China has long recognised that more diverse ownership of its currency is A Good Thing. This month's moves to lift restrictions on the circulation of the renminbi in Hong Kong's interbank market are small steps in that general direction.
Progress remains painstaking. The settlement of cross-border trade in renminbi – stage one of the masterplan – is embryonic, accounting for less than 1 per cent of China's total international trade. Six years after Hong Kong banks were first granted licenses to offer renminbi deposit-taking, exchange and remittances, balances have grown to Rmb85bn ($13bn) – less than 3 per cent of the city's deposits in Hong Kong dollars. Liberalising the capital account – stage two – is even less advanced. The number of bonds denominated in Asia-Pacific currencies issued by non-residents ranges from 79,220 in Japanese yen to four in renminbi. Stage three – the renminbi as international reserve currency – looks a long way away.
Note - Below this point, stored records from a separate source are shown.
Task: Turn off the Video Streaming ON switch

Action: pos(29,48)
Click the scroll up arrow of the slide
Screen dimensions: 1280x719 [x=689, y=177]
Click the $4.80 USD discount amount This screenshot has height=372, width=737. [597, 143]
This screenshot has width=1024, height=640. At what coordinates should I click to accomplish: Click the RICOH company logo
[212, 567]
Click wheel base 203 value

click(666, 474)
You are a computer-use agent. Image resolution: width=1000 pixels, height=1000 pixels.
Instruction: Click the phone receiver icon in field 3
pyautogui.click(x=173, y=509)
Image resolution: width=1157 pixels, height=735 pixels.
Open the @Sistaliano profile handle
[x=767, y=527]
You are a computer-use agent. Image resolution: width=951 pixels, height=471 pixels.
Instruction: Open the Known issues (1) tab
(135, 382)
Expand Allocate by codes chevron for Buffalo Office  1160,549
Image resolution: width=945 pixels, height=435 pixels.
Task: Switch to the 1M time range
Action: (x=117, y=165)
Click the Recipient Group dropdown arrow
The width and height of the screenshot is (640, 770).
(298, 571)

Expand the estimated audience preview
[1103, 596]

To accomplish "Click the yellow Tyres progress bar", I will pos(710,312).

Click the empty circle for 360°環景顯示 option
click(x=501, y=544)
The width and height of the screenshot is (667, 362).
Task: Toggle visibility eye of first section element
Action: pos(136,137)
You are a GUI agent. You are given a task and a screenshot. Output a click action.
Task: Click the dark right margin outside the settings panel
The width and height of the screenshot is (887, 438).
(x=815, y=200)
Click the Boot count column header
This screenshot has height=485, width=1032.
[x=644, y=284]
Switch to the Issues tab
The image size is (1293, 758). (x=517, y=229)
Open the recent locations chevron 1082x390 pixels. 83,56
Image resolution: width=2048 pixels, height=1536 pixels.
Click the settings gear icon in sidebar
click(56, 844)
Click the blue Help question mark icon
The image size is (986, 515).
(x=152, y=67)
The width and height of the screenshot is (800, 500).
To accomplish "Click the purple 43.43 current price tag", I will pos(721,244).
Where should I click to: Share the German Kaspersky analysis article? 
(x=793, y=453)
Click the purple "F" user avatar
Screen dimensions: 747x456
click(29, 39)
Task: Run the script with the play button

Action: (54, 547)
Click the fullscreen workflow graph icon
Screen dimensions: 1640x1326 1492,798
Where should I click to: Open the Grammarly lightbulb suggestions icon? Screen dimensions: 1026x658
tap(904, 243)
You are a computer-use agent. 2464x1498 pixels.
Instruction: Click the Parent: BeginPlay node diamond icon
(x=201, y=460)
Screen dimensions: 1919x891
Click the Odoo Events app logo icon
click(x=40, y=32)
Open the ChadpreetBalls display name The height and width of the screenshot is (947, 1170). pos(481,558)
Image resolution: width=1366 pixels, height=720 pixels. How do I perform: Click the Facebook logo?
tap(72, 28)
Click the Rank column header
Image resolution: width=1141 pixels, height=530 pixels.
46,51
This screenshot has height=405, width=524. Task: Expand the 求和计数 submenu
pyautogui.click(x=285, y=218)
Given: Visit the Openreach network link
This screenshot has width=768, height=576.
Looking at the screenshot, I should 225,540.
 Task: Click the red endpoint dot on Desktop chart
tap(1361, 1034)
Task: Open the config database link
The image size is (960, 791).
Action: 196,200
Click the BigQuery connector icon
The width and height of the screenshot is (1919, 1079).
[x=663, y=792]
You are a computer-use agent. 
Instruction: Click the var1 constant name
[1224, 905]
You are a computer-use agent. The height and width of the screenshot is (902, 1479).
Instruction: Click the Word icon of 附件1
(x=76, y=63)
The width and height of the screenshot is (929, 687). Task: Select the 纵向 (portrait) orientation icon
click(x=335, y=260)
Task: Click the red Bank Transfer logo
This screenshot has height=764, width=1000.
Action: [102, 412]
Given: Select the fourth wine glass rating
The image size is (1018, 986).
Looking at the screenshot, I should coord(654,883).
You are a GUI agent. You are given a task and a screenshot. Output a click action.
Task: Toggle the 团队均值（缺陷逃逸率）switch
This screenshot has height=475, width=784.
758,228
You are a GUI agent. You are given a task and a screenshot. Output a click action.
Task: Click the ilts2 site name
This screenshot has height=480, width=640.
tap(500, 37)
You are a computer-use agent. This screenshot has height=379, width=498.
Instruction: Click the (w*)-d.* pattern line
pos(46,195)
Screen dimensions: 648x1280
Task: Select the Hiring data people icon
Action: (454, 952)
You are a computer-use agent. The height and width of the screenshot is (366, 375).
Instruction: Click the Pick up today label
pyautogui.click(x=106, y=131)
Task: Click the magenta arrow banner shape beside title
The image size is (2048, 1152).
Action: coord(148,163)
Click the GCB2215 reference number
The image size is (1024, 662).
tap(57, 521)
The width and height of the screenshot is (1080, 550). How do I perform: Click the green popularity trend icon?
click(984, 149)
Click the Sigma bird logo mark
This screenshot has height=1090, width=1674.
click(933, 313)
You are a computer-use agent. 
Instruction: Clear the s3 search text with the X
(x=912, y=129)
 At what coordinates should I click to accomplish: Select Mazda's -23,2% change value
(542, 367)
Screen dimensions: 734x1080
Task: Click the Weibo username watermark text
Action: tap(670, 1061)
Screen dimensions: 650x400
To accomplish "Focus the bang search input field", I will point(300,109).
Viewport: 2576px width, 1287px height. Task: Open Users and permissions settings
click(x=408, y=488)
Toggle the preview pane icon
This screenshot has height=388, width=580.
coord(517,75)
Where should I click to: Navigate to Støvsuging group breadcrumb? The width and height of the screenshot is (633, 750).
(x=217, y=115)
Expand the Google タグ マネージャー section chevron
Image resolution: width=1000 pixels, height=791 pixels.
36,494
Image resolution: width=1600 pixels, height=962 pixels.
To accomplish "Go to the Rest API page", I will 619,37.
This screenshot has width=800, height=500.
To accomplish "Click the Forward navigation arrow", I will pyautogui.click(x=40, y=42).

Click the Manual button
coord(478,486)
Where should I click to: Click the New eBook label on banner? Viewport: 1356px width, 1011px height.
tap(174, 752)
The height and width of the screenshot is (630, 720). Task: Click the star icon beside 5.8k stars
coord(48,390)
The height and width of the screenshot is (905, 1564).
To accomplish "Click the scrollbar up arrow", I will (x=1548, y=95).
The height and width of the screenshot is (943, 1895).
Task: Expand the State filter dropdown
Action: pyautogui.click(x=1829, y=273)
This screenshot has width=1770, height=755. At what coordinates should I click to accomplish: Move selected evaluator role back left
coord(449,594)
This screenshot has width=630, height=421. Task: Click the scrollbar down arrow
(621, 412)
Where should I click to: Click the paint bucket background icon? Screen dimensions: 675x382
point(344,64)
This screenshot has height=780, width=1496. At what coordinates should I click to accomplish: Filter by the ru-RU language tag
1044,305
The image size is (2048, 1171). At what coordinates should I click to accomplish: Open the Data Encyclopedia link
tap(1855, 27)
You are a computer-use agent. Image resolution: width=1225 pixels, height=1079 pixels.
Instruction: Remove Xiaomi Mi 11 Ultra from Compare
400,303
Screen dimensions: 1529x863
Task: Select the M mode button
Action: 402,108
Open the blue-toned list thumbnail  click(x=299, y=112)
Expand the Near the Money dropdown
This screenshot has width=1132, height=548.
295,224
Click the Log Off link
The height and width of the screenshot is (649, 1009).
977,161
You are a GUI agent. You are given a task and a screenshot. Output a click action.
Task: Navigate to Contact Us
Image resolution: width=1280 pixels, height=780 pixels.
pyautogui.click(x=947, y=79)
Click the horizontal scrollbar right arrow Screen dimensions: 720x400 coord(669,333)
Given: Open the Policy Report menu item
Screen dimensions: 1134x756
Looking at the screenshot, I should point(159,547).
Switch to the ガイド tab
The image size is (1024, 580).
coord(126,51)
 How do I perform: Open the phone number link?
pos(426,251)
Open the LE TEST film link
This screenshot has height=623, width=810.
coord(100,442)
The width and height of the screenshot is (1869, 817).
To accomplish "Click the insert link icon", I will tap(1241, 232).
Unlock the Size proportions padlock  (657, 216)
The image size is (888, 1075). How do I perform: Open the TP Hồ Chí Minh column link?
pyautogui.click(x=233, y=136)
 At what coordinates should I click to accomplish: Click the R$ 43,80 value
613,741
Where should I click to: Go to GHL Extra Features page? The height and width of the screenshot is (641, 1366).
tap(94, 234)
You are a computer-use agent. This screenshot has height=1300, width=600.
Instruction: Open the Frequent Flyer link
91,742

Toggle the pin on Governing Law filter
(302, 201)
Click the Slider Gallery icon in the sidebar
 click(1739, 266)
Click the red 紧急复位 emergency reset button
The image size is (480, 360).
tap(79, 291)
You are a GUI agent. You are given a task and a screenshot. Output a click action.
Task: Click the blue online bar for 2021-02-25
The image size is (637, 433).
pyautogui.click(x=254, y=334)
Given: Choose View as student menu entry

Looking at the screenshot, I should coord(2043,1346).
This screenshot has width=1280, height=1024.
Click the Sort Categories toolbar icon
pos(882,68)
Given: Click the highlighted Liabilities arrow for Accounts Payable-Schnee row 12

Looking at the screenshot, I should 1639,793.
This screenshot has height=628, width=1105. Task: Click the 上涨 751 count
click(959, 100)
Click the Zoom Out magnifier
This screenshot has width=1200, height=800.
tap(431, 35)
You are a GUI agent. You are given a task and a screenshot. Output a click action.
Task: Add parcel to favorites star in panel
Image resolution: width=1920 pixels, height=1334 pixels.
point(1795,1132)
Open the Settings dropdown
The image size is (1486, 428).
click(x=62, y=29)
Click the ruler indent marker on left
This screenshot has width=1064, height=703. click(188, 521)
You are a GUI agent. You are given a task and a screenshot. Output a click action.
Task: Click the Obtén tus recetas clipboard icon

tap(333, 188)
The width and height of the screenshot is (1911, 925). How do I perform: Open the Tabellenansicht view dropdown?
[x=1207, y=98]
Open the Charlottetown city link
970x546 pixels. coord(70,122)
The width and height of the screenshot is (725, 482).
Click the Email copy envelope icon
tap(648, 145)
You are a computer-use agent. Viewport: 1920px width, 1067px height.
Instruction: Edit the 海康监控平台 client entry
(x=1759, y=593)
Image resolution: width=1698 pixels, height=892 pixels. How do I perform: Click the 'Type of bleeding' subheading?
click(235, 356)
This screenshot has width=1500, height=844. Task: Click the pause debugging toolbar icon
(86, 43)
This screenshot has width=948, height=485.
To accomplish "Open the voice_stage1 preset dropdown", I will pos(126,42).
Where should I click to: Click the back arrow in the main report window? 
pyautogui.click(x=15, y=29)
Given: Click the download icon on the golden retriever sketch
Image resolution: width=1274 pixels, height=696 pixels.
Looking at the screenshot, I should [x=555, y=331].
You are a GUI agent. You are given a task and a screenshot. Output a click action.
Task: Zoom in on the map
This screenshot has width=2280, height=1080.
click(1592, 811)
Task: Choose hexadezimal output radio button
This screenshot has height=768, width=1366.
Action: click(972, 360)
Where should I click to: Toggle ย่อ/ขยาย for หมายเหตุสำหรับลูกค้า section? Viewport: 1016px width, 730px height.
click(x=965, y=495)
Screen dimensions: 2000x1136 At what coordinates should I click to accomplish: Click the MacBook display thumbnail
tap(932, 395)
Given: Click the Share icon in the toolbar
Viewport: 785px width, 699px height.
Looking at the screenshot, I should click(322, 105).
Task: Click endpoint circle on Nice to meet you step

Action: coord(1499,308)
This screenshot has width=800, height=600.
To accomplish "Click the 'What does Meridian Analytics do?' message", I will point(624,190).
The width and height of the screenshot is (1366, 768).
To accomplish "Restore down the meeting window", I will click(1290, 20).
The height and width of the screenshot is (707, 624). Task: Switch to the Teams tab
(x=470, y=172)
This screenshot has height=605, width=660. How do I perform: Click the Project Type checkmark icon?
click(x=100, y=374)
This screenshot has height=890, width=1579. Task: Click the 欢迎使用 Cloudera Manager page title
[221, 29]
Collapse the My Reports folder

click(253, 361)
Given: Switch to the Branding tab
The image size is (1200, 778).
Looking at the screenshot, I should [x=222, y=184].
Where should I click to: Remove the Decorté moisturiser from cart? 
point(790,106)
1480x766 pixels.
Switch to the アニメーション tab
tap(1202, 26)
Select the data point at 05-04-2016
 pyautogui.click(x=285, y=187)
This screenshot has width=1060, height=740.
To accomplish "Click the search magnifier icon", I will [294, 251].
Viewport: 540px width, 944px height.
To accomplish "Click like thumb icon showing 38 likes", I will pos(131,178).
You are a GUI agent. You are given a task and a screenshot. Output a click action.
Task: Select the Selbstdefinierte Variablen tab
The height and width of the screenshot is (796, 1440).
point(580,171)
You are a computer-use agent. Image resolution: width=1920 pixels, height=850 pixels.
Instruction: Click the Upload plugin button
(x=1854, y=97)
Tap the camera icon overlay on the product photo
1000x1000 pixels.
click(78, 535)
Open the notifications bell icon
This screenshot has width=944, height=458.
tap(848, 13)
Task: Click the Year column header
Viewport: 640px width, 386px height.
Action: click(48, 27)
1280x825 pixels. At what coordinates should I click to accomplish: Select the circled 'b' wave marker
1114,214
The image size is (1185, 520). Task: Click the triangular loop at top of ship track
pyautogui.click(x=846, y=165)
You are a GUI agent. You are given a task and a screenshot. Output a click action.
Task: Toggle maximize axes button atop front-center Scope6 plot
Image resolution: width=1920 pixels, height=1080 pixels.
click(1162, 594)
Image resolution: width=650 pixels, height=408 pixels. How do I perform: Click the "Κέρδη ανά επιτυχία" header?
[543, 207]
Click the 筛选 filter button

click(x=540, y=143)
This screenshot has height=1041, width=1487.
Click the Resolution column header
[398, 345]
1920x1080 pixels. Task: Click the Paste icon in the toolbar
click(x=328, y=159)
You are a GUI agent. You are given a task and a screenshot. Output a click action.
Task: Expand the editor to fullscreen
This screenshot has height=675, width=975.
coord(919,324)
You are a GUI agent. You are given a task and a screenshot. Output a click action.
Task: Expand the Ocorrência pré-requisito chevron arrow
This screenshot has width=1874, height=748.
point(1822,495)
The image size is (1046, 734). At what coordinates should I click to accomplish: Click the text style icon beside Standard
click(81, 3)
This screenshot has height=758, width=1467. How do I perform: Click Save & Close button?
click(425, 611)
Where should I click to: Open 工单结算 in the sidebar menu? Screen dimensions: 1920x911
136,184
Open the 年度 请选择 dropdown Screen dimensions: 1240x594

At bottom, Beijing is conflicted. The more widely the renminbi is owned, the less control China has over its price. The longer China drags its feet, though, the greater the upward pressure on the commodity-focused Aussie, Canadian and Kiwi dollars, which have become renminbi proxies. And the less shy the US will become of evoking the “1971 option”. In August of that year, the US imposed a 10 per cent tariff on dutiable imports, having wearied of imbalances caused by pegged currencies in Japan, France and Britain. Within a week, all three had depegged; the US dropped the tariff months later.